Aim >> Copy out all of the material below, replacing every "Instruction:" with "Goal:" and changing nothing else.

Data lines >>
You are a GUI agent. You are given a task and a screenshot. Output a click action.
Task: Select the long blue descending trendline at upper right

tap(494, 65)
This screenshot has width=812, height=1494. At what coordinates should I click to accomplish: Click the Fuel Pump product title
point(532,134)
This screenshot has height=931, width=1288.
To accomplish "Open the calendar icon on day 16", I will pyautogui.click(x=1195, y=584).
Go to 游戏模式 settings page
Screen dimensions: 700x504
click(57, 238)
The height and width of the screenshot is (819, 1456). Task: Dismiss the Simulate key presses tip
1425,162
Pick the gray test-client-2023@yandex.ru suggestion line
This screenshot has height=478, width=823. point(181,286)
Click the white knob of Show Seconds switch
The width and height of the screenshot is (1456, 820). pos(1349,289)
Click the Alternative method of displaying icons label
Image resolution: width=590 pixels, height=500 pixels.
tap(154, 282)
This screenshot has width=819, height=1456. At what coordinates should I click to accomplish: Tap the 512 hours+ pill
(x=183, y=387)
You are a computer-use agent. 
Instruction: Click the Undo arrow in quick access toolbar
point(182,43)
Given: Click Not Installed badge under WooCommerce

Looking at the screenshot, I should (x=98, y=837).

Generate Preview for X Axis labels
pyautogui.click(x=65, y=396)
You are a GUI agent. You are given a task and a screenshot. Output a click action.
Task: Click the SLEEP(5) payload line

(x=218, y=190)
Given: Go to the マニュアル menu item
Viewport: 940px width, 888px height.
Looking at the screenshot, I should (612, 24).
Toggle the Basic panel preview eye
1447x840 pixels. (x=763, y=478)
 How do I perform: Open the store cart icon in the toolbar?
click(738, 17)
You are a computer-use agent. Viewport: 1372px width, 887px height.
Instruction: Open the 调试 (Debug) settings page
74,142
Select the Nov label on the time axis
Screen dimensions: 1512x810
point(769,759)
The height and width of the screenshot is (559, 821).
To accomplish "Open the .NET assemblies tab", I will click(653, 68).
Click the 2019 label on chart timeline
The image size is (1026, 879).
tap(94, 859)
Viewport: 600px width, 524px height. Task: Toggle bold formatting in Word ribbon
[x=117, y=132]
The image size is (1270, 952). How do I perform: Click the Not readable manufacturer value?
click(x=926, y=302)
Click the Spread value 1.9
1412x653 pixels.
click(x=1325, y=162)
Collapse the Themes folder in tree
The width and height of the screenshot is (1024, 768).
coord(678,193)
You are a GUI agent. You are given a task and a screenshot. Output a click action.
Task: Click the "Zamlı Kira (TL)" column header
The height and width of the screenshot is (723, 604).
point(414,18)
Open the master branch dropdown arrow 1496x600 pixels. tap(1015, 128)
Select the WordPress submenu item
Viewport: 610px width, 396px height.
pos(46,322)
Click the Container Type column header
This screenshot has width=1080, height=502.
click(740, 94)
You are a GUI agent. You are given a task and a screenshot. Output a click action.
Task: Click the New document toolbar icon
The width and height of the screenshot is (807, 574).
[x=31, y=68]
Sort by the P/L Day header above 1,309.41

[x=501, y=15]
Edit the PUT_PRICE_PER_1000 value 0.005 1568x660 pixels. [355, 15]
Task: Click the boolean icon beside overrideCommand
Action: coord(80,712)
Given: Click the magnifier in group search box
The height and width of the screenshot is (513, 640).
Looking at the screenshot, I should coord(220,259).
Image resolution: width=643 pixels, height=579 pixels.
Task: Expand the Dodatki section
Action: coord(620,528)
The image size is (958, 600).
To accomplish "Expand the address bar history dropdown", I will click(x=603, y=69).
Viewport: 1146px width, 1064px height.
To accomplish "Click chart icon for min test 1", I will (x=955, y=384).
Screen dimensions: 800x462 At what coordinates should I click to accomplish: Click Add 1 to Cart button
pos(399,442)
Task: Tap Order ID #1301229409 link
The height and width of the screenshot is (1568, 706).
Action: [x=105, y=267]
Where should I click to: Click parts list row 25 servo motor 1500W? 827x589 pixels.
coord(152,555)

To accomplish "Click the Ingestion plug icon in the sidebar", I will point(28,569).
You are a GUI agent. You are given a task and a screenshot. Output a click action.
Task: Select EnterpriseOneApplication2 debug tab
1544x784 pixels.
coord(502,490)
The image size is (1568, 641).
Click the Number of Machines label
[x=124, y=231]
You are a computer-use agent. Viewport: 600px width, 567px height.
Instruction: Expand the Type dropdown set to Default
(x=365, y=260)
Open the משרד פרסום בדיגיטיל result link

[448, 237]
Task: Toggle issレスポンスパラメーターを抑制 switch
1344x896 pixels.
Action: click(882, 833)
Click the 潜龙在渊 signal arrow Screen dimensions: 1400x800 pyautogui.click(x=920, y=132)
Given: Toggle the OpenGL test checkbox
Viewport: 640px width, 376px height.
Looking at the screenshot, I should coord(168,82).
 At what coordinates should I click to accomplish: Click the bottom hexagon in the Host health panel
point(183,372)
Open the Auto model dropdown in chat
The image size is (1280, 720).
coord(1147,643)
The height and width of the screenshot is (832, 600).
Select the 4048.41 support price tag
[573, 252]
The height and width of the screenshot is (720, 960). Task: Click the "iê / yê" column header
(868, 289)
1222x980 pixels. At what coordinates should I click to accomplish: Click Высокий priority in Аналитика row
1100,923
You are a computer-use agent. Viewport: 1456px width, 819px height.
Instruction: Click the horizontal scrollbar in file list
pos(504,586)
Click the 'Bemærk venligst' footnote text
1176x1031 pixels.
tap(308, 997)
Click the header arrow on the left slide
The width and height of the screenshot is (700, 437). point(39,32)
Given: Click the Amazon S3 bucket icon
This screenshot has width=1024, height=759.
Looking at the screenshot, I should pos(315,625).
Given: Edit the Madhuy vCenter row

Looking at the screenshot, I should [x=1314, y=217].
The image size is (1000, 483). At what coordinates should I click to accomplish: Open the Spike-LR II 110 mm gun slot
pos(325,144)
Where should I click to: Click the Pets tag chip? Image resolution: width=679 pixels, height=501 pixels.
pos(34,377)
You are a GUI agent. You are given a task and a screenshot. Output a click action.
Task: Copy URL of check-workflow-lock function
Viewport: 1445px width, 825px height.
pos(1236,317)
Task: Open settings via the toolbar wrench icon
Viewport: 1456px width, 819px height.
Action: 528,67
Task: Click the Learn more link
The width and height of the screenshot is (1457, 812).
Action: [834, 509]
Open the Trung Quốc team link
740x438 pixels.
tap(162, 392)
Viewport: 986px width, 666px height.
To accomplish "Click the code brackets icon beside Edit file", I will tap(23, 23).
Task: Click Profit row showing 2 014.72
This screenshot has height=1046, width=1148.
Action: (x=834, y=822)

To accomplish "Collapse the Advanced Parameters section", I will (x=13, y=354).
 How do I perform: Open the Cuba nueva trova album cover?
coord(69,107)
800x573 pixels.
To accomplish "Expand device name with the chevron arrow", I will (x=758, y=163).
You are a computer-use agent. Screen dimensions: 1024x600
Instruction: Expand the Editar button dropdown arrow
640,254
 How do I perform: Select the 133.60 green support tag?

Correct result >>
You are a GUI agent. You are given a task and a screenshot. Output a click action.
Task: Select the long blue descending trendline at upper right

tap(494, 65)
This screenshot has width=812, height=1494. At what coordinates should I click to accomplish: Click the Fuel Pump product title
point(532,134)
This screenshot has height=931, width=1288.
To accomplish "Open the calendar icon on day 16", I will pyautogui.click(x=1195, y=584).
Go to 游戏模式 settings page
Screen dimensions: 700x504
click(57, 238)
The height and width of the screenshot is (819, 1456). Task: Dismiss the Simulate key presses tip
1425,162
Pick the gray test-client-2023@yandex.ru suggestion line
This screenshot has height=478, width=823. point(181,286)
Click the white knob of Show Seconds switch
The width and height of the screenshot is (1456, 820). pos(1349,289)
Click the Alternative method of displaying icons label
Image resolution: width=590 pixels, height=500 pixels.
tap(154, 282)
This screenshot has width=819, height=1456. At what coordinates should I click to accomplish: Tap the 512 hours+ pill
(x=183, y=387)
You are a computer-use agent. 
Goal: Click the Undo arrow in quick access toolbar
point(182,43)
Given: Click Not Installed badge under WooCommerce

Looking at the screenshot, I should (x=98, y=837).

Generate Preview for X Axis labels
pyautogui.click(x=65, y=396)
You are a GUI agent. You are given a task and a screenshot. Output a click action.
Task: Click the SLEEP(5) payload line

(x=218, y=190)
Given: Go to the マニュアル menu item
Viewport: 940px width, 888px height.
Looking at the screenshot, I should (612, 24).
Toggle the Basic panel preview eye
1447x840 pixels. (x=763, y=478)
 How do I perform: Open the store cart icon in the toolbar?
click(738, 17)
You are a computer-use agent. Viewport: 1372px width, 887px height.
Goal: Open the 调试 (Debug) settings page
74,142
Select the Nov label on the time axis
Screen dimensions: 1512x810
point(769,759)
The height and width of the screenshot is (559, 821).
To accomplish "Open the .NET assemblies tab", I will click(653, 68).
Click the 2019 label on chart timeline
The image size is (1026, 879).
tap(94, 859)
Viewport: 600px width, 524px height. Task: Toggle bold formatting in Word ribbon
[x=117, y=132]
The image size is (1270, 952). How do I perform: Click the Not readable manufacturer value?
click(x=926, y=302)
Click the Spread value 1.9
1412x653 pixels.
click(x=1325, y=162)
Collapse the Themes folder in tree
The width and height of the screenshot is (1024, 768).
coord(678,193)
You are a GUI agent. You are given a task and a screenshot. Output a click action.
Task: Click the "Zamlı Kira (TL)" column header
The height and width of the screenshot is (723, 604).
point(414,18)
Open the master branch dropdown arrow 1496x600 pixels. tap(1015, 128)
Select the WordPress submenu item
Viewport: 610px width, 396px height.
pos(46,322)
Click the Container Type column header
This screenshot has width=1080, height=502.
click(740, 94)
You are a GUI agent. You are given a task and a screenshot. Output a click action.
Task: Click the New document toolbar icon
The width and height of the screenshot is (807, 574).
[x=31, y=68]
Sort by the P/L Day header above 1,309.41

[x=501, y=15]
Edit the PUT_PRICE_PER_1000 value 0.005 1568x660 pixels. [355, 15]
Task: Click the boolean icon beside overrideCommand
Action: coord(80,712)
Given: Click the magnifier in group search box
The height and width of the screenshot is (513, 640).
Looking at the screenshot, I should coord(220,259).
Image resolution: width=643 pixels, height=579 pixels.
Task: Expand the Dodatki section
Action: coord(620,528)
The image size is (958, 600).
To accomplish "Expand the address bar history dropdown", I will click(x=603, y=69).
Viewport: 1146px width, 1064px height.
To accomplish "Click chart icon for min test 1", I will (x=955, y=384).
Screen dimensions: 800x462 At what coordinates should I click to accomplish: Click Add 1 to Cart button
pos(399,442)
Task: Tap Order ID #1301229409 link
The height and width of the screenshot is (1568, 706).
Action: [x=105, y=267]
Where should I click to: Click parts list row 25 servo motor 1500W? 827x589 pixels.
coord(152,555)

To accomplish "Click the Ingestion plug icon in the sidebar", I will point(28,569).
You are a GUI agent. You are given a task and a screenshot. Output a click action.
Task: Select EnterpriseOneApplication2 debug tab
1544x784 pixels.
coord(502,490)
The image size is (1568, 641).
Click the Number of Machines label
[x=124, y=231]
You are a computer-use agent. Viewport: 600px width, 567px height.
Goal: Expand the Type dropdown set to Default
(x=365, y=260)
Open the משרד פרסום בדיגיטיל result link

[448, 237]
Task: Toggle issレスポンスパラメーターを抑制 switch
1344x896 pixels.
Action: click(882, 833)
Click the 潜龙在渊 signal arrow Screen dimensions: 1400x800 pyautogui.click(x=920, y=132)
Given: Toggle the OpenGL test checkbox
Viewport: 640px width, 376px height.
Looking at the screenshot, I should coord(168,82).
 At what coordinates should I click to accomplish: Click the bottom hexagon in the Host health panel
point(183,372)
Open the Auto model dropdown in chat
The image size is (1280, 720).
coord(1147,643)
The height and width of the screenshot is (832, 600).
Select the 4048.41 support price tag
[573, 252]
The height and width of the screenshot is (720, 960). Task: Click the "iê / yê" column header
(868, 289)
1222x980 pixels. At what coordinates should I click to accomplish: Click Высокий priority in Аналитика row
1100,923
You are a computer-use agent. Viewport: 1456px width, 819px height.
Goal: Click the horizontal scrollbar in file list
pos(504,586)
Click the 'Bemærk venligst' footnote text
1176x1031 pixels.
tap(308, 997)
Click the header arrow on the left slide
The width and height of the screenshot is (700, 437). point(39,32)
Given: Click the Amazon S3 bucket icon
This screenshot has width=1024, height=759.
Looking at the screenshot, I should pos(315,625).
Given: Edit the Madhuy vCenter row

Looking at the screenshot, I should [x=1314, y=217].
The image size is (1000, 483). At what coordinates should I click to accomplish: Open the Spike-LR II 110 mm gun slot
pos(325,144)
Where should I click to: Click the Pets tag chip? Image resolution: width=679 pixels, height=501 pixels.
pos(34,377)
You are a GUI agent. You are given a task and a screenshot. Output a click action.
Task: Copy URL of check-workflow-lock function
Viewport: 1445px width, 825px height.
pos(1236,317)
Task: Open settings via the toolbar wrench icon
Viewport: 1456px width, 819px height.
Action: 528,67
Task: Click the Learn more link
The width and height of the screenshot is (1457, 812).
Action: [834, 509]
Open the Trung Quốc team link
740x438 pixels.
tap(162, 392)
Viewport: 986px width, 666px height.
To accomplish "Click the code brackets icon beside Edit file", I will tap(23, 23).
Task: Click Profit row showing 2 014.72
This screenshot has height=1046, width=1148.
Action: (x=834, y=822)

To accomplish "Collapse the Advanced Parameters section", I will (x=13, y=354).
 How do I perform: Open the Cuba nueva trova album cover?
coord(69,107)
800x573 pixels.
To accomplish "Expand device name with the chevron arrow", I will (x=758, y=163).
You are a computer-use agent. Screen dimensions: 1024x600
Goal: Expand the Editar button dropdown arrow
640,254
 How do I perform: Select the 133.60 green support tag?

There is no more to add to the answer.